What are "traditional" crafts?
This is an important symbol which is often overlooked. This symbol is a mark for traditional crafts known as 伝統的工芸品 dentouteki kougeihin designated by the Minister of Economy, Trade and Industry (METI). The adjective “traditional” is used very selectively when categorizing Japanese crafts. To be recognized as traditional, these crafts need to fulfil the 5 standards defined by METI.
1. Enrich people's lives
First, the crafts need to enrich people's daily lives. They can be used over the course of time such as during ceremonies and festivals which Japanese consider as "#ailylife" events, even if they may occur only several time a year or several times over the span of one's life. Over time, the crafts do not fade, instead they increase in beauty and perfection over time even after being touched and used by hands many times. Not only that, the colors, patterns, and shapes of the craft deeply relate to the culture and lifestyle of Japanese people.
2. Machines were not used to mass produce these crafts
Machines are permitted however, not for the entire process. The important characteristic features must be handmade by the craftsman and safe for use.

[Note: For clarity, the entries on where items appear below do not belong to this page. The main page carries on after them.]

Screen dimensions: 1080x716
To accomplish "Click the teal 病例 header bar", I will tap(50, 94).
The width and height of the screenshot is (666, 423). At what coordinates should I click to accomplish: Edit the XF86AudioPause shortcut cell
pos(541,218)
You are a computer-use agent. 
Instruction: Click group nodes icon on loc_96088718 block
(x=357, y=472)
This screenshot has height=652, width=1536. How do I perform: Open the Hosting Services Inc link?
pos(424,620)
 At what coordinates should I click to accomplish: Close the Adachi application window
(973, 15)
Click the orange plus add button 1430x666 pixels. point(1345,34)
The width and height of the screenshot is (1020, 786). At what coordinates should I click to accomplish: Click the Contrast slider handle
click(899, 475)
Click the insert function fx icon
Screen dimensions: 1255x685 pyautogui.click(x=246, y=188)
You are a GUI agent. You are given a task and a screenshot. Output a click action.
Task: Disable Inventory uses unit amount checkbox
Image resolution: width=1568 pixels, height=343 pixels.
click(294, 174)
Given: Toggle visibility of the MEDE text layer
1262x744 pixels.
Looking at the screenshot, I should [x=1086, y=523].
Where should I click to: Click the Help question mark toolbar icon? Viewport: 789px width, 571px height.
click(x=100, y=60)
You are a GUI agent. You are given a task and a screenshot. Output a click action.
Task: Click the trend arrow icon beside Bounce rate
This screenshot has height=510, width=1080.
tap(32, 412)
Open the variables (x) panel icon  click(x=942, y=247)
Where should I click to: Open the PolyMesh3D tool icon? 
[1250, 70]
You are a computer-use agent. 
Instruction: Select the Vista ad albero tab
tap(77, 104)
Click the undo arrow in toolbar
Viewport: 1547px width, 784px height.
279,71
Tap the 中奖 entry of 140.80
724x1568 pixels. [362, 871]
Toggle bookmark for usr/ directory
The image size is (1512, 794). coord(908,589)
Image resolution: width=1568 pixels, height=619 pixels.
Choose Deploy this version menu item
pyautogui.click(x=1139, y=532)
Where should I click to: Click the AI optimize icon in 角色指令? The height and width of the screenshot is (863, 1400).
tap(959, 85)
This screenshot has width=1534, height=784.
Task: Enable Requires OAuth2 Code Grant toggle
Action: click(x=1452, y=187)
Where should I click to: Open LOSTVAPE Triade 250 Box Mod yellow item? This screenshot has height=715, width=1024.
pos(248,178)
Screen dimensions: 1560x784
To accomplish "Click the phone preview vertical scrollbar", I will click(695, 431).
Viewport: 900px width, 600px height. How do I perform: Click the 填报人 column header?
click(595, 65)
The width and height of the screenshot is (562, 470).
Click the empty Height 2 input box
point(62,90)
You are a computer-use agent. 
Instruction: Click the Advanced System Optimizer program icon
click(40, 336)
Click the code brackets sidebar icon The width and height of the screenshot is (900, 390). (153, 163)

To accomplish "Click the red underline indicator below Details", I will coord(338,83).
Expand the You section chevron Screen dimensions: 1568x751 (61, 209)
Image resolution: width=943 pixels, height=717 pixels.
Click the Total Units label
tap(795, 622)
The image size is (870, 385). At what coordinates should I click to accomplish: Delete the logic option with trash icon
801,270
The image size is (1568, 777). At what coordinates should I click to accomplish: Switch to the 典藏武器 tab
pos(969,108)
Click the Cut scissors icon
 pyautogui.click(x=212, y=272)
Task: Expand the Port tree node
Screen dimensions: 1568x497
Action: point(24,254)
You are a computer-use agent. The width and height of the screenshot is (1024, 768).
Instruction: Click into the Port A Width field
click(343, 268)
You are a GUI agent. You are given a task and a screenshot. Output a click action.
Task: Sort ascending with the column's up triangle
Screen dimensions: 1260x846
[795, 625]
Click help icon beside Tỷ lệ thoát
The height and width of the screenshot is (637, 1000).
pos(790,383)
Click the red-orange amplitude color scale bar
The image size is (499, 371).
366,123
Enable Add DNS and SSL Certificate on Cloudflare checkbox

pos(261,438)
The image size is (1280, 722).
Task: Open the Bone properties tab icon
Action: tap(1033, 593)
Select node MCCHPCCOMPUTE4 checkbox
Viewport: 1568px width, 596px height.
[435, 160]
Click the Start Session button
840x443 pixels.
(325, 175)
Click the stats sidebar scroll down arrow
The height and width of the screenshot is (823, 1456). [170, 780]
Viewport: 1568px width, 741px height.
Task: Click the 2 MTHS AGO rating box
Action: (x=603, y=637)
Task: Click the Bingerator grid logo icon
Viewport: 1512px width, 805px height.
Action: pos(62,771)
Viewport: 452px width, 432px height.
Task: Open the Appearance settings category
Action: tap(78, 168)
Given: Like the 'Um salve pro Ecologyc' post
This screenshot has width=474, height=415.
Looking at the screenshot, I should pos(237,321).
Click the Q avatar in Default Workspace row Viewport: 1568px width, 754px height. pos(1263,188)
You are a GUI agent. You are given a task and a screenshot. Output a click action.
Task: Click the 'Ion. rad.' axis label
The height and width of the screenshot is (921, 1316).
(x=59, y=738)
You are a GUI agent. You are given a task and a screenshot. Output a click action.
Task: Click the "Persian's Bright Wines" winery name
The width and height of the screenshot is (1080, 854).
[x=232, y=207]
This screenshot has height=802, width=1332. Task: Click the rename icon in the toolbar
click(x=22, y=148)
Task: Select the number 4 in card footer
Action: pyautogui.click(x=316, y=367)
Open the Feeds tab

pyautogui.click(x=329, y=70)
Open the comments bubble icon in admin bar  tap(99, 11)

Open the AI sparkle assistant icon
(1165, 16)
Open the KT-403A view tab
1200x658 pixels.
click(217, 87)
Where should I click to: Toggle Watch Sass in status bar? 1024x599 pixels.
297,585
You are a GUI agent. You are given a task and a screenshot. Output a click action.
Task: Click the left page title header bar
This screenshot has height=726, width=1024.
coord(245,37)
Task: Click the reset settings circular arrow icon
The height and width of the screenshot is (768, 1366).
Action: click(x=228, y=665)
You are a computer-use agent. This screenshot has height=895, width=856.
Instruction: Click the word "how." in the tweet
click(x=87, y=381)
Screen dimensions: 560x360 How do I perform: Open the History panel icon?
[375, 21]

3. Crafts are made with techniques and technologies more than 100 years old
The crafts must be made with traditional techniques and technologies which are more than 100 years old, created by craftsman over years through trial and error. Technology here is defined as the “skill” of how each craftsman polishes his skill to obtain highest precision. Techniques then spans across the craftsman’s “knowledge” selecting raw materials to creating the entire production process, all of which have been accumulated over years of experience. Both technology and technique are inseparable, but has to be honed and improved over time without changing the fundamentals and features of the crafts.
4. Same materials used over 100 years ago
The main part of the craft still must be made of the same materials that have been traditionally used over 100 years ago to maintain the quality of the crafts. To ensure continuity after 100 years, environmentally friendly raw materials have been used. However, in cases where the raw material has been depleted or are extremely difficult to obtain, substitute raw material is permitted if the integral characteristics of the crafts are preserved.
5. Crafts are made on a certain scale in the local area/region
Lastly, the crafts are made on a certain scale in a specific local area or region and established as a local industry with the support of the local government. For that, there must be at least 10 companies or 30 or more people making the same crafts.